Nadine Gordimer, 88 anos: vigorosa escritora e ativista



A Flip acabou em Paraty, "um lugar chamado poesia", como disse hoje de manhã a escritora "afro-escocesa" Jackie Kay, numa inesperada e emocionante declaração de amor à cidade.


Dias de alegria, de reencontros, descobertas e flânerie virtual pelas ruas estreitas da graciosa cidade, entre serras e águas, alma reconfortada com autores e textos.


"E agora, José?", indagaria o Poeta Maior.


Agora ainda mantenho o clima, trazendo matéria sobre Nadine Gordimer, uma brava escritora e ativista, que esteve na Flip anos atrás, e aos 88 anos continua usando sua ação e palavras combativas para denunciar injustiças e defender a liberdade, inclusive a de expressão.


Nobel de 1991, Nadine Gordimer investe contra o governo de seu país

Sul-africana militante histórica antiapartheid reafirma sua profissão de fé em prol da liberdade

Ubiratan Brasil

A fragilidade da escritora sul-africana Nadine Gordimer é apenas aparente. Aos 88 anos, seu físico, é certo, exibe limitações, mas seu rigor intelectual continua intacto. E beira à ferocidade quando se dispõe a lutar pela liberdade. Autora de mais de 30 livros - em sua maioria, crônicas sobre a deterioração social que marcou seu país durante o regime do apartheid -, ela construiu uma prosa em que dramatiza as difíceis escolhas morais surgidas em uma sociedade marcada pela segregação racial.


AFP

Se o trabalho do escritor está em risco, a liberdade do leitor também é ameaçada, diz Gordimer


E o fôlego segue perfeito: Nadine continua liderando o protesto contra as propostas draconianas do governo sul-africano para amordaçar a mídia. "Se o trabalho e a liberdade do escritor estão em risco, a liberdade de cada leitor também está ameaçada", disse ela ao Sabático, de sua casa, em Johannesburgo, em entrevista exclusiva, por telefone. O pretexto da conversa: o lançamento, no Brasil, do primeiro volume de Tempos de Reflexão (editora Globo), conjunto de artigos escritos entre 1954 e 1989; o segundo, que cobre o período 1990-2000, deve sair em novembro.

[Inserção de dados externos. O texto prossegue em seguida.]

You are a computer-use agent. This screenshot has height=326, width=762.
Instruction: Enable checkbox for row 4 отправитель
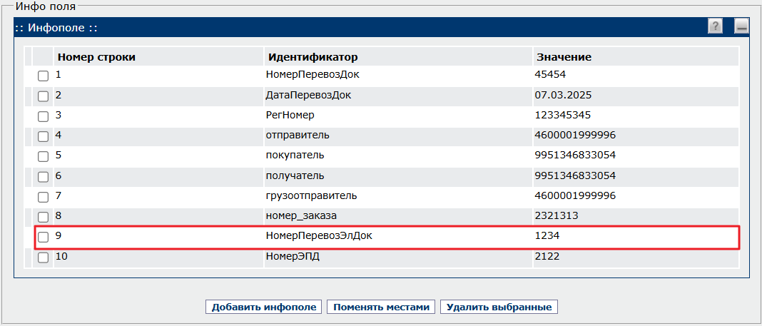click(43, 136)
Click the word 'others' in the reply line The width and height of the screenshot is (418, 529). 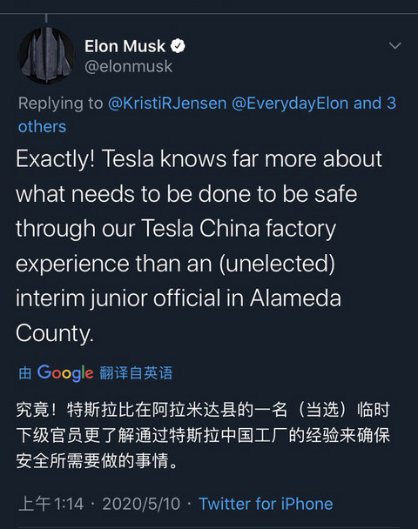42,127
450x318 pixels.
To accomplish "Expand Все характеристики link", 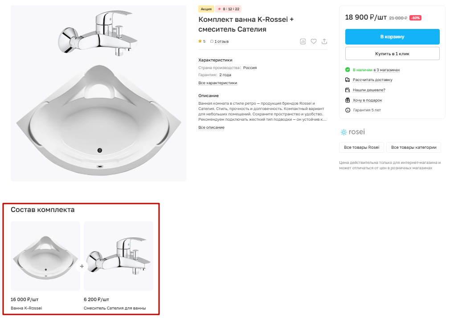I will [217, 83].
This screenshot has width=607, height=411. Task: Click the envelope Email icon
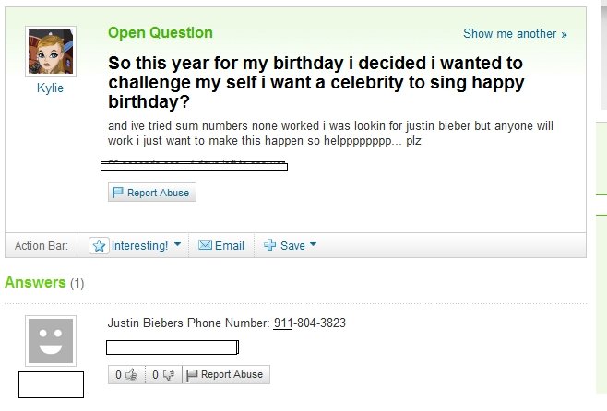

São textos tanto analíticos como confessionais. Ganhadora do Nobel de literatura de 1991, Nadine Gordimer reflete sobre a vida e a carreira, revelando-se autora e ativista política. Uma das grandes defensoras dos direitos de Nelson Mandela, advogado que se tornou o mais importante líder da África negra, Nadine lutou pela sua liberdade quando ele foi preso por atuar contra o apartheid.

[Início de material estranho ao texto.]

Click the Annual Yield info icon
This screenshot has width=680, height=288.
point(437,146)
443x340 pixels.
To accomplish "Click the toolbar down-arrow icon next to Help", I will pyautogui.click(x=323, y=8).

A essência, na verdade, é a defesa incondicional da liberdade de expressão. A profissão de fé está em um artigo escrito em 1985, O Gesto Essencial. Ali, Nadine observa: "Os escritores que aceitam uma responsabilidade profissional na transformação da sociedade estão sempre procurando meios de concretizá-la que suas sociedades nunca poderiam imaginar, muito menos exibir: demandando de si mesmos meios que penetrarão como uma furadeira para liberar o grande jorro primal da criatividade, alagar os censores, limpar os códigos civis removendo sua pornografia de leis racistas e sexistas, lavar as diferenças religiosas, extinguir as bombas de napalm e os lança-chamas, eliminar a poluição da terra, mar e ar, e conduzir os seres humanos à rara fonte estival de alegria pura." E conclui: "Cada um tem sua própria varinha de vidente, mantida sobre o coração e o cérebro."

Tempos de Reflexão é notável também pelo relato aberto que Nadine faz de sua juventude, quando os hábitos dos brancos sobrepunham os dos negros. Na verdade, eram seres invisíveis - para ela, um dos fatores mais confusos que marcou seu crescimento na África do Sul era a estranha mudança na sua percepção dos africanos ao seu redor e na sua atitude em relação a eles. "Vim a ter consciência da presença deles com uma lentidão incrível, parece-me agora, como se por meio de uma faculdade que naturalmente deveria ter feito parte do meu equipamento humano desde o início", escreve ela em Uma Infância Sul-Africana, de 1954. Leia a seguir a entrevista em que Nadine fala, com invejável vigor, sobre sua incansável militância.
 

Seu trabalho atual se notabiliza principalmente pelo combate à censura em seu país. 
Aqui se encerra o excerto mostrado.